Tuesday, July 21, 2015

The culture for women in math and the sciences

Perhaps the phrase "ordinary" women scientists is an oxymoron -- but it should not be.  Women should be free to populate the full range of aspiration and dedication to science or any other profession.   In this spirit, I offer below the opening lines of a thought-provoking poem, "Ordinary Women Scientists," by science writer and poet Mary Alexandra Agner, from the excellent and important anthology Raising Lilly Ledbetter:  Women Poets Occupy the Workspace.

     Here are links to several recent items about math-women:
Here is a report of a panel at Harvard discussing roles of women in mathematics. 
Here is a link to the Women in Maths Facebook page where visitors 
may post information and offer support for math women.
This link leads to my poem celebrating Emmy Noether.  Here we celebrate Caroline Herschel.
Here at mathblogging.org is a place to find all sorts of math-links.

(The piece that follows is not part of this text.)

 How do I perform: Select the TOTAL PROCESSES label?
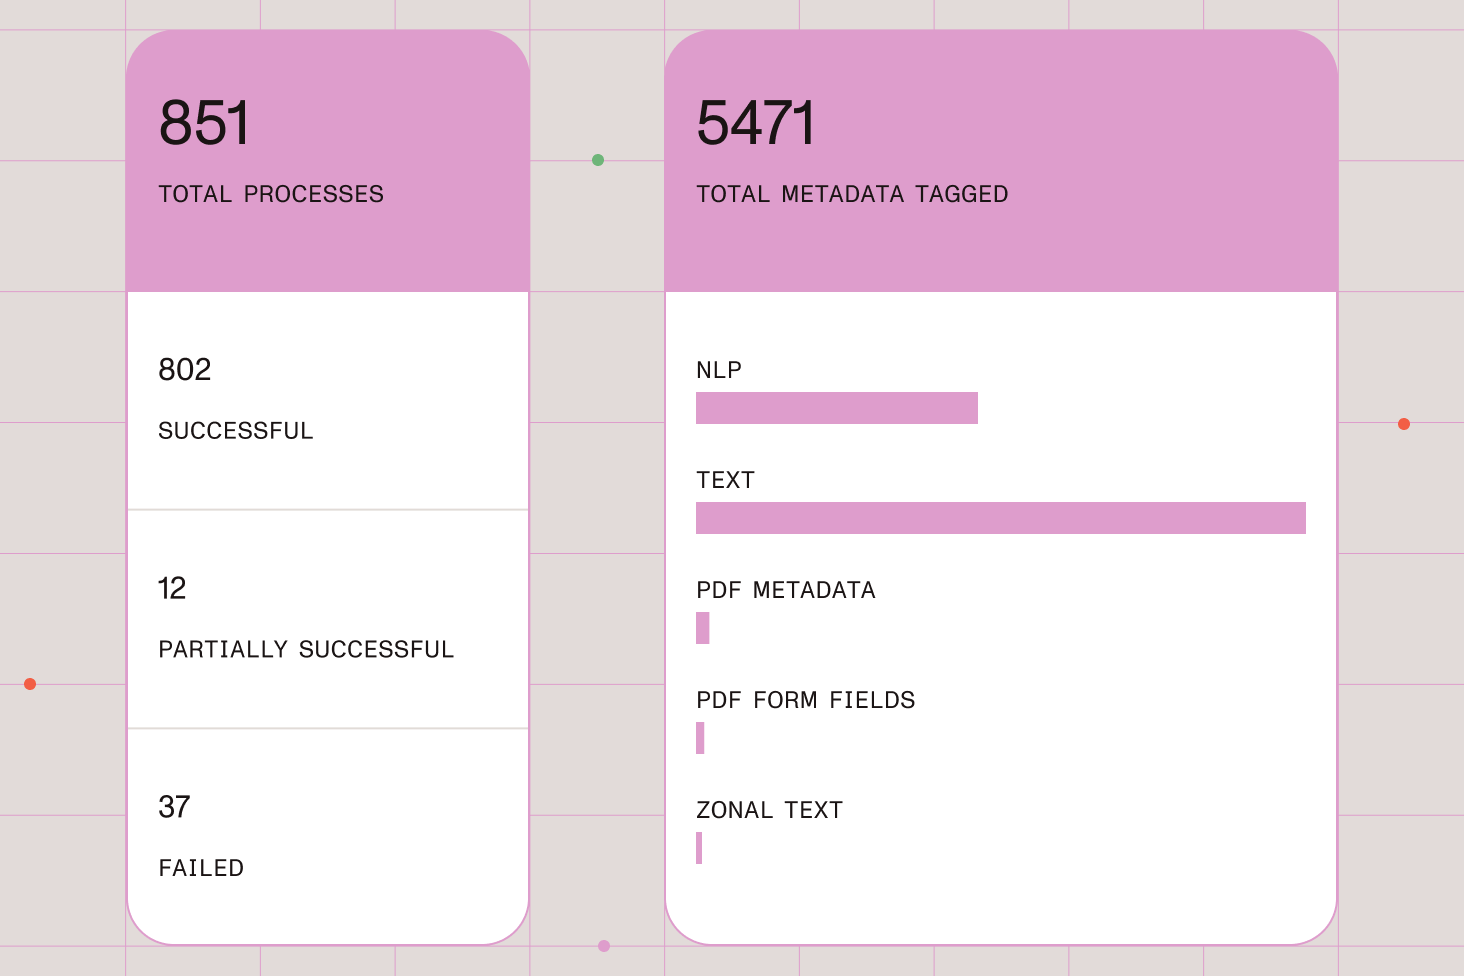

     from    Ordinary Women Scientists          by Mary Alexandra Agner       
                                                                                      for R.C.
      leave the lab late, flasks washed and waiting,
      computer on an overnight crunch job,
      warm dinner in the microwave
      while wondering at excited water molecules,
      wave their kids goodnight, grateful    
      to the man or nanny who nodded them off,
      fall asleep to old friends' emails.
      Ordinary women scientists love
      the secrets of the ordinary world,
      coax and capture them with math and models,
      breastfeeding between the lines
      of code and chalk notation on the blackboard . . .
    
Mary Alexandra Agner has written many science poems -- and links are available on her webpage; "Ordinary Women Scientists" has made its first appearance in the anthology, Raising Lilly Ledbetter:  Women Poets Occupying the Workplace (edited by Caroline Wright, M.L. Lyons & Eugenia Toledo, Lost Horse Press, 2015).  Jo Pitkin's poem celebrating Ada Lovelace -- and from this same anthology -- was posted here on July 16, 2015.